Solid ground to move forward
Peg Corley became executive director of The Center in October 2016. Corley, 51, got married in April; she and her wife live in Riverside. A financial planner, Corley started as a volunteer on the board in 1998. The Center offers a variety of services that include school outreach, mental health counseling, transgender health and wellness programs, immigration services, and HIV testing. In addition to the two-story office building it owns, The Center also has an event space/art gallery called The Brad Brafford LGBTQ Center on 4th, in downtown Santa Ana. During her time with The Center, Corley has witnessed highs and lows, as the nonprofit’s finances expanded, dipped, and then found surer footing.
“We were in Garden Grove, had been for years. We were growing. We had taken on a new grant for tobacco cessation and were expanding.

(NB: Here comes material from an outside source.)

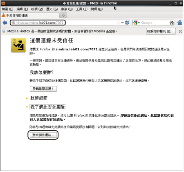Click 新增例外網站 button
Image resolution: width=184 pixels, height=172 pixels.
pyautogui.click(x=43, y=135)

“We created and formed a youth center in Garden Grove, kind of adjacent to our office building – almost like a warehouse kind of a thing where we put in a pool table, laundry facility, showers, a kitchen. It wasn’t an overnight shelter but it was a drop-in center from like 9 a.m. to 9 p.m. There were counselors on site.
“Then, shortly after that, the tobacco money kind of dried up. We had to downsize really quickly. That was the early 2000s.
“Our new incoming executive director, Terry Stone, led us through rediscovering what programs were sustainable on a smaller budget. We had to let the youth drop-in center go. We had to renegotiate some of our contracts. We had to rebuild relationships with funders, with donors, with stakeholders. That was a turning point for us, around 2006.
“We ended up basically getting better at telling our stories. We ended up putting on a capital campaign after we stabilized our organization. Then we bought this building in 2007.
“It was a huge turnaround.
“Marriage equality; I had hoped I would see that in my lifetime. To have marriage equality was a game changer.
“Our fight really then turned toward trans rights and protecting our youth in schools. There’s the California Healthy Youth Act (CHYA), where LBGTQ rights are supposed to be acknowledged in schools in California. So, the fight kind of went more localized — getting rights for transgender folks in the workplace and then also for our students in schools.
“We have staff, board directors, volunteers, youth leaders, members of our youth groups attend school board meetings to advocate for CHYA. We’re present in over 50 GSA’s — which used to stand for Gay Straight Alliances and now it’s Gender Sexuality Alliances — in middle schools and high schools.
“We help the students in the GSA learn about LGBTQ history, how to advocate for themselves and for other students like them, and then also know the rights of LGBTQ students in California.
“My main role? I think protecting the longevity of this organization so that the work can continue over generations and decades further.
“As The Center has evolved, it’s become more inclusive of our entire community. Now we’re focusing on race equity because our Black and Brown family members have not necessarily seen themselves in this organization. We’re changing that by the simple flag we fly, the symbols we use, the language we use.
“The flag is called a progress pride flag. You’ll see that it’s got the trans colors in there (blue, pink and white) and it’s got black and brown stripes.
“You will see social media programming designed specifically for people of color. And you’ll see partnerships with organizations that directly serve people of color.
“We have far more allies than people who want to hold us back or slow us down. Orange County is evolving too, just like we are. It’s a movement. And we’re all in it.”